Where RBAC falls short

RBAC explodes the moment your authorization is per-resource rather than per-org. "Alice can edit Document 1234 but only view Document 5678" is not a role — it's a relationship to a specific resource. Modeling that in RBAC requires either inventing a role per (user, resource) pair (combinatorial explosion) or layering something else on top of RBAC. Most teams reach this limit faster than they expect.

ReBAC — Relationship-based access control

ReBAC models authorization as a graph of relationships between users and resources. Alice is an editor of Document 1234. Document 1234 lives in Folder X. Bob is a member of Team Y, and Team Y has viewer access to Folder X. Bob's permission to read Document 1234 is derived by traversing the graph.

Google introduced this model in their 2019 Zanzibar paper, which described how Google handles authorization at planet scale. ReBAC is the model behind Google Drive's sharing, GitHub's repo access, Notion's permissions, and most modern collaboration software.

Where ReBAC falls short

The graph traversal is computationally non-trivial. A naive implementation will check permissions in milliseconds; a production-grade one needs careful indexing, caching, and consistency design. ReBAC also doesn't naturally express attribute-driven rules ("only allow access during business hours from a managed device") — for that, you need ABAC.

ABAC — Attribute-based access control

ABAC makes the authorization decision a function of attributes — properties of the user, the resource, the action, and the request context. "Allow if user.department equals resource.department and request.time is within business hours and request.device.is_managed is true."

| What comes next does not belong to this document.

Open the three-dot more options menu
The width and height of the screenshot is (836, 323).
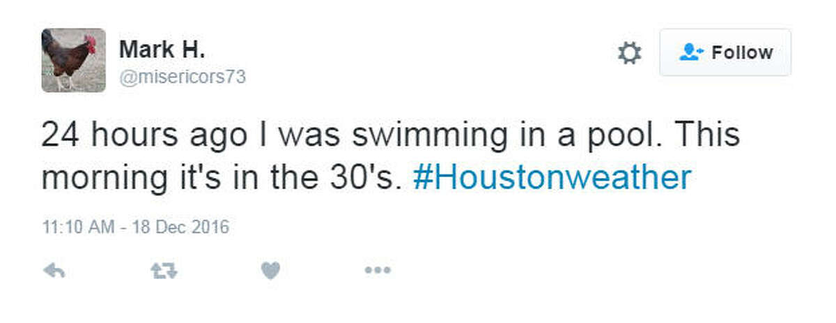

ABAC is what regulated industries reach for when policy needs to depend on context. Healthcare authorization often depends on the patient relationship and the clinician's current role. Financial authorization depends on transaction value, time of day, and geographic origin.

Where ABAC falls short

Pure ABAC is hard to audit because the decision depends on values that change at request time. "Why was this access allowed yesterday at 2:14 PM?" requires reconstructing the attributes that were true at that exact moment. Without a strong audit log, ABAC becomes opaque — exactly the wrong property for compliance.

Why most real systems need all three

Real-world applications usually need all three models, often inside the same authorization decision. A SaaS product might use RBAC for org-level roles (Admin vs Member), ReBAC for per-document sharing (Alice is editor of this doc), and ABAC for contextual rules (deny edits outside business hours from unmanaged devices).

Most systems handle this by running RBAC, ReBAC, and ABAC in three separate subsystems that gradually drift apart — different policy languages, different audit logs, different consistency models. That's how teams end up with three sources of truth and a quarterly audit ritual to reconcile them.

InferaDB unifies all three in a single declarative policy language with one audit log. Roles, relationships, and attributes are first-class citizens in the same schema, so a permission check traverses all three in a single decision. One authorization layer, one audit trail.

Why latency matters

Authorization runs in the hot path of every request. A typical web page view triggers one or two checks. A typical API call triggers three to five. An AI agent action triggers thirty or more — one per principal it acts on behalf of, one per tool it invokes, one per artifact it touches.

At thirty checks per action, the difference between a 5 ms authorization system and a 3 μs system is the difference between 150 ms of latency overhead and 0.1 ms. The first number ruins user experience; the second number is invisible. Authorization latency isn't a tuning concern — it's a product constraint.

Why the audit log matters

For most regulated industries, the audit log is the compliance posture. Auditors don't take "we have access controls" on faith; they ask for evidence that the access controls were enforced correctly at every relevant moment in time.

The standard a modern audit log has to meet is independent verifiability — the auditor must be able to prove the integrity of the record without trusting the vendor. That requires cryptographic techniques (hash chains, signatures, Merkle proofs) built into the audit subsystem from day one. Bolting verifiable audit onto a traditional database is hard; that's why most systems still rely on mutable logs and hope nobody asks.